-- REQUIREMENT 1 --
In the passage on hospitalization and mortality risk, which cancer type was associated with a higher risk of hospitalization?
-- REQUIREMENT 2 --
Please decide whether each statement agrees with the passage on hospitalization and mortality risk, answering yes or no and quoting the deciding words: (a) Type 2 diabetes mellitus showed a statistically significant association with mortality risk. (b) Immunotherapy use was a statistically significant predictor of death. (c) Clinical Stage III/IV carried an increased risk of hospitalization.

-- SOURCE PASSAGE --

In our study, clinical Stage III/IV, targeted therapy, and type 2 diabetes mellitus did not have an increased risk of hospitalization, but mortality risk showed a statistically significant association. Dyspnea is a main cause of hospitalization and a severity symptom, so we do not assume a clinically association with hospitalization or death. Lymphoma, specifically lymphomas in our study sample – was associated with higher hospitalization risk, but mortality risk tends to be significant due to the small sample size. Oncology variables such as primary site, active treatment, chemotherapy, radiotherapy, hormonotherapy (endocrine therapy), or immunotherapy (checkpoint inhibitors) use did not show a statistically significant association as predictors of hospitalization or death.

-- SUPPLIED RECORDS --
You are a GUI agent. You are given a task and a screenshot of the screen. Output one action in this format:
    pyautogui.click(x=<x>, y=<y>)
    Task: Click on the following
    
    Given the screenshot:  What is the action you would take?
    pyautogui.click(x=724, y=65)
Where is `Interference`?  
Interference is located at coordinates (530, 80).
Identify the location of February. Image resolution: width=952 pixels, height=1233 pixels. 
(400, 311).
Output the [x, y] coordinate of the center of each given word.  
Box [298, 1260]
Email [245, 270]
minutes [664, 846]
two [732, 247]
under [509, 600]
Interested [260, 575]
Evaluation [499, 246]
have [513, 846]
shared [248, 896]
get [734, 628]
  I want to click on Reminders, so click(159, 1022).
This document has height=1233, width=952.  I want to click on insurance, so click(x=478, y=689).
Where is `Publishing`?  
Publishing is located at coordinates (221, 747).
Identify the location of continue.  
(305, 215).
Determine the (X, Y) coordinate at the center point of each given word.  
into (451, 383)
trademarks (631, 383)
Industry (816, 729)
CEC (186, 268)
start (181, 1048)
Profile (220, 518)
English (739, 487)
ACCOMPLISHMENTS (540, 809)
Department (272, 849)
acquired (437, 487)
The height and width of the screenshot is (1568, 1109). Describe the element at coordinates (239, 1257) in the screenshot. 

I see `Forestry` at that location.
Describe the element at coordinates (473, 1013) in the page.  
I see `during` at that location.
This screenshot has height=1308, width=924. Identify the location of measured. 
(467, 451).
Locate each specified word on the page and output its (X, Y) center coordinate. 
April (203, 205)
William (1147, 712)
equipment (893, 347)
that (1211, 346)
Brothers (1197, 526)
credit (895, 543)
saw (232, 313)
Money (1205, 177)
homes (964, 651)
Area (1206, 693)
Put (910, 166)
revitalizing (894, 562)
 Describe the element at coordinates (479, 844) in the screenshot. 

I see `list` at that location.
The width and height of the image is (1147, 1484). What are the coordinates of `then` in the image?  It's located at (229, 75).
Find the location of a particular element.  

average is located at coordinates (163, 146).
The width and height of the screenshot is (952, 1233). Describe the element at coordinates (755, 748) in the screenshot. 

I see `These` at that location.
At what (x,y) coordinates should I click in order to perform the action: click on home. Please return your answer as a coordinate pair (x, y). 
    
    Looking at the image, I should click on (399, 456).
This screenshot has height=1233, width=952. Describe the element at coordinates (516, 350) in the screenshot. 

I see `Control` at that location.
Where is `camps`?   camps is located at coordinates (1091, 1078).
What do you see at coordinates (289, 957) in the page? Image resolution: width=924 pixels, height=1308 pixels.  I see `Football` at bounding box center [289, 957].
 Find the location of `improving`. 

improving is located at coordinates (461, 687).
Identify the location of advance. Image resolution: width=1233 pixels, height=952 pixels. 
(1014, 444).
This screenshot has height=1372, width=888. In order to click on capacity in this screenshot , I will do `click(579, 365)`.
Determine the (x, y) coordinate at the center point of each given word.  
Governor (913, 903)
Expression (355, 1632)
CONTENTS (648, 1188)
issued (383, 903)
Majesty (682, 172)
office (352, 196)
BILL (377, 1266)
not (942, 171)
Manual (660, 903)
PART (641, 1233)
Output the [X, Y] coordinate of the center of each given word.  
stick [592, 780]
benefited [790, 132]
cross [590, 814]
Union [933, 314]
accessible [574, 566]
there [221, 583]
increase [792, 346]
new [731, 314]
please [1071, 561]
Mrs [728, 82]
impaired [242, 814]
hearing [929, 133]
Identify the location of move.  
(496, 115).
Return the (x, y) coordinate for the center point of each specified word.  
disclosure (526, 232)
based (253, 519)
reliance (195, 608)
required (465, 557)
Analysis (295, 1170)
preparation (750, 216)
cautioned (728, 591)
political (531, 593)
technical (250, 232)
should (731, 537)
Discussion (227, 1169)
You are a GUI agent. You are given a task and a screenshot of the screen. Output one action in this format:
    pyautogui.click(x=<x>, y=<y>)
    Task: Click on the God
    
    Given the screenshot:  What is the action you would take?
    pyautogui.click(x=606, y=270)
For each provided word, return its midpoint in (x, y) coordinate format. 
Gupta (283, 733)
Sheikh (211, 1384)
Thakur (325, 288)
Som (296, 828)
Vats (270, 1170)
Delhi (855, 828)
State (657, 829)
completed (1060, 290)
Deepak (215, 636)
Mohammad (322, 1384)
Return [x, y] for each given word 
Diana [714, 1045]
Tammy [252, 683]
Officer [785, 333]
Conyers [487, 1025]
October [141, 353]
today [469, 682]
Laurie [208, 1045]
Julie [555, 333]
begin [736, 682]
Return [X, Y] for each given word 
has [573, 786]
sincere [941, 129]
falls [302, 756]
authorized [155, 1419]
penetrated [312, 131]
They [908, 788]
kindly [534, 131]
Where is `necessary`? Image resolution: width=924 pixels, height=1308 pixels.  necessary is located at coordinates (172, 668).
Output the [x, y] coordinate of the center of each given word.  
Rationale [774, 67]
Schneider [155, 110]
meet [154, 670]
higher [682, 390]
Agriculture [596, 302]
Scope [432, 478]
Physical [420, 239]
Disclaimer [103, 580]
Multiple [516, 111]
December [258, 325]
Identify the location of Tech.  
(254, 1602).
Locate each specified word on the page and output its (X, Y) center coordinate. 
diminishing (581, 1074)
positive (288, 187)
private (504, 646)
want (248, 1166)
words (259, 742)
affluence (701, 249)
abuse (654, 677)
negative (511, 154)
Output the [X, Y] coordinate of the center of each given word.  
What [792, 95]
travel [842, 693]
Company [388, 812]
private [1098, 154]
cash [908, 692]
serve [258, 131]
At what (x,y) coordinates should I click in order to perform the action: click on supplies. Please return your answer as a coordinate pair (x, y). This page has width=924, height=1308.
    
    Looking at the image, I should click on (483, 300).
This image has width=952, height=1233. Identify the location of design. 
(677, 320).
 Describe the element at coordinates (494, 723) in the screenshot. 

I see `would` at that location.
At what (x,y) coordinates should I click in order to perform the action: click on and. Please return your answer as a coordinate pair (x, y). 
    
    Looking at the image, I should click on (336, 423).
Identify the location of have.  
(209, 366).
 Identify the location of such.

-- TASK OUTPUT 1 --
Lymphoma.

-- TASK OUTPUT 2 --
(a) Yes: "mortality risk showed a statistically significant association"
(b) No: "did not show a statistically significant association as predictors of hospitalization or death"
(c) No: "did not have an increased risk of hospitalization"